Marburger Geografen haben ein Netz von Radaranlagen im Süden Ecuadors aufgebaut. So kriegen sie „El Niño“ auf den Schirm.
Mit ihrem Radarnetz möchten die Wissenschaftler die räumliche und zeitliche Verteilung von Niederschlägen in dem südamerikanischen Land beobachten. Das Forschungsteam um Projektleiter Prof. Dr. Jörg Bendix von der Philipps-Universität berichtete gemeinsam mit ecuadorianischen Beteiligten in der Juniausgabe der Fachzeitschrift „Bulletin of the American Meteorological Society“ über das Radarnetz und präsentierte zugleich eine erste Studie zum Klimaphänomen „El Niño“ im Jahr 2015.
„Niederschlag ist ein Klimaelement, das sich in Raum und Zeit recht chaotisch verteilt“, erklärte Bendix zum Hintergrund des Vorhabens. „Gerade in den Tropen lässt es sich nur schwer anhand von Modellen vorhersagen.“
In Ecuador sorgt das Klimaphänomen „El Niño“ häufig zu Starkregenfällen, die verheerende Folgen wie Erdrutsche nach sich ziehen. Der Jahresniederschlag erreicht in den Hochlagen mit einer Menge von bis zu 6.000 Millimetern etwa das Zehnfache des Marburger Werts.
„Das Monitoring von Niederschlag ist in Ecuador von großer Bedeutung, da das Land einen Großteil seiner Stromproduktion mit Wasserkraft deckt“, erläuterte Bendix. „Nur ein lokales Wetterradar-Messnetz kann zeigen, wo die Starkniedesrchläge auftreten und im Sinne der Kürzesfristvorhersage (Nowcasting) auch den Katastrophenschutz vor Ort unterstützen.“
Andererseits gibt es in der Region sehr trockene Gebiete, in denen Landwirtschaft betrieben wird wie beispielsweise Zuckerrohranbau. „Dort ist die Verteilung des Niederschlags für Bewässerung, Düngung und dergleichen von Belang“, legte der Projektleiter dar.
Im Süden von Ecuador seien die Wasserressourcen vor allem durch den Klimawandel und die sich ändernde Landnutzung bedroht, führte der Geograf aus. „Dies wirkt sich auch auf die Biodiversität und die Landwirtschaft aus.“ Das Gebiet der östlichen Andenabdachung in der Provinz Loja gilt im weltweiten Vergleich als ein Schwerpunkt der Artenvielfalt.
Aus all diesen Gründen müsse man die raum-zeitliche Regenverteilung kennen, was nur mit Hilfe des Wetterradars möglich sei.
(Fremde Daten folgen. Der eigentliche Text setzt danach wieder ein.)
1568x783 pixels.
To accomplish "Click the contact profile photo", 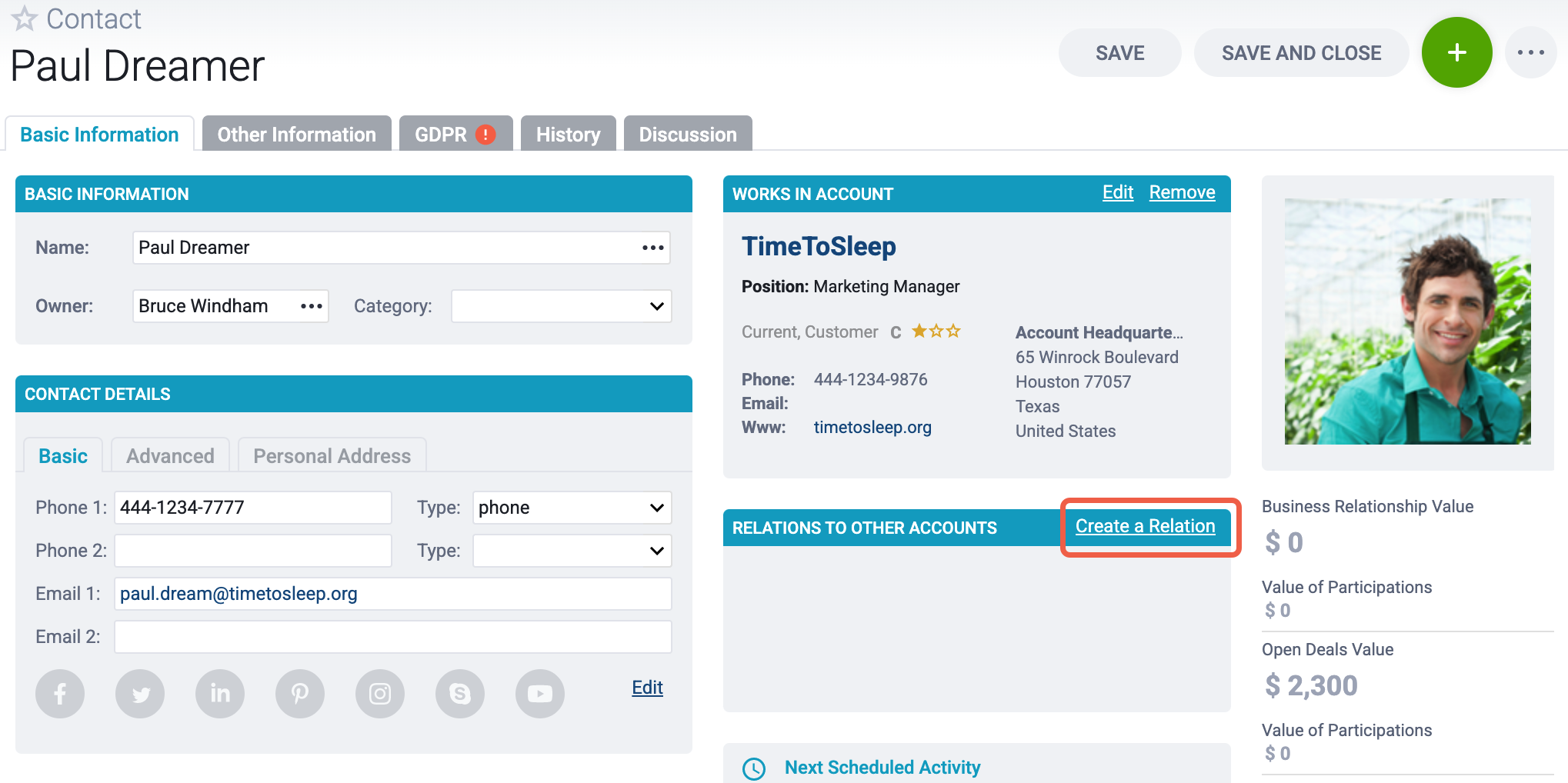I will pos(1408,322).
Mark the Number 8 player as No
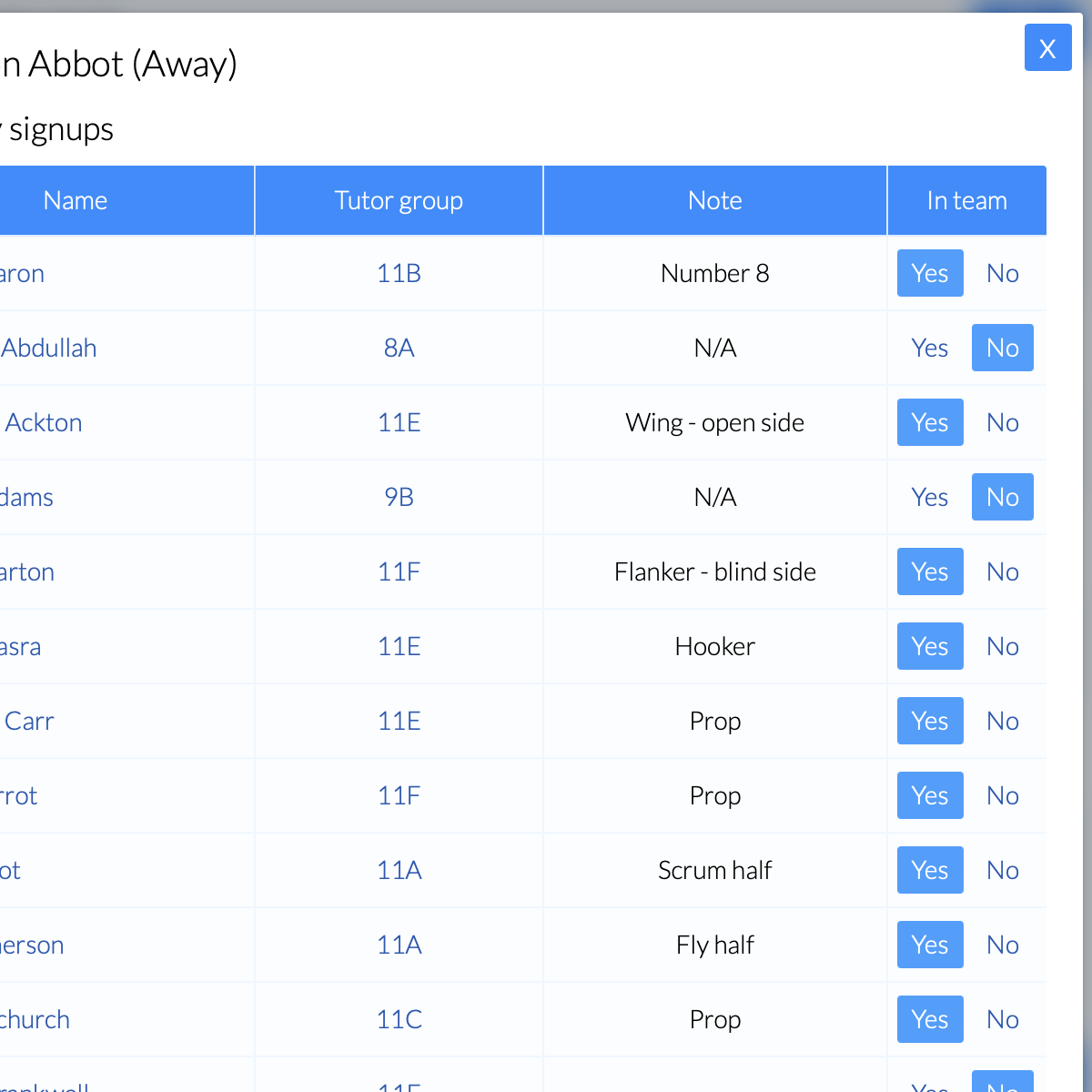 (1002, 273)
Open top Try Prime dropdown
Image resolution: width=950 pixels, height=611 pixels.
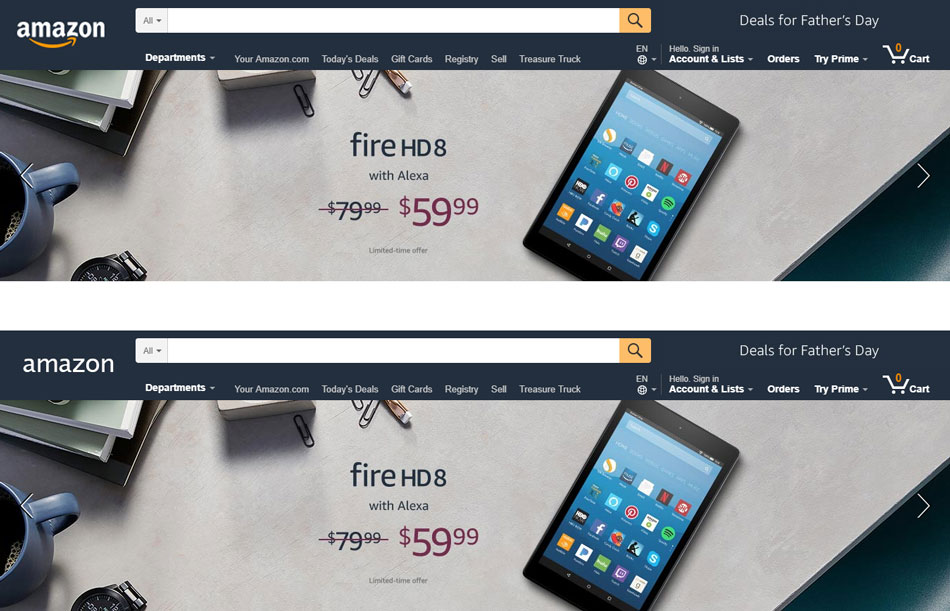pyautogui.click(x=841, y=59)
Ecuador verfüge bisher nicht über verlässliche Niederschlagskarten, erklärte Bendix. Die wenigen Stationen des Wetterdiensts stünden immer in gut erreichbaren Tallagen.
Über die Hochlagen wisse man hingegen „so gut wie nichts, obwohl diese die Wasserspender für Wasserkraft und Trinkwasser sind“. Die Wissenschaftler entwickelten daher ein Verfahren, um auch in gebirgigem Gelände kostengünstige Radargeräte einsetzen zu können, mit denen sich Niederschlagsfelder räumlich und zeitlich abbilden lassen.
Das Team baute im Süden Ecuadors drei Wetterradargeräte auf. Sie senden elektromagnetische Wellen aus und empfangen das Echo von Regentropfen, das Aufschluss über Ort und Menge des erfassten Niederschlags gibt. Zum Vergleich werden Daten von Niederschlags-Messstellen herangezogen.
Die Arbeitsgruppe von Bendix forscht seit mehr als zehn Jahren im Süden Ecuadors. Derzeit arbeitet sie in einem Wissenstransferprogramm der Deutschen Forschungsgemeinschaft (DFG) unter dem Titel „Platform for Biodiversity and Ecosystem Monitoring and Research in South Ecuador“, das Bendix koordiniert.
Die Entwicklung des Radarnetzes wurde von ecuadorianischer Seite mit 200.000 US-Dollar unterstützt. Die DFG bewilligte für das Transferprojekt mehr als 600.000 Euro.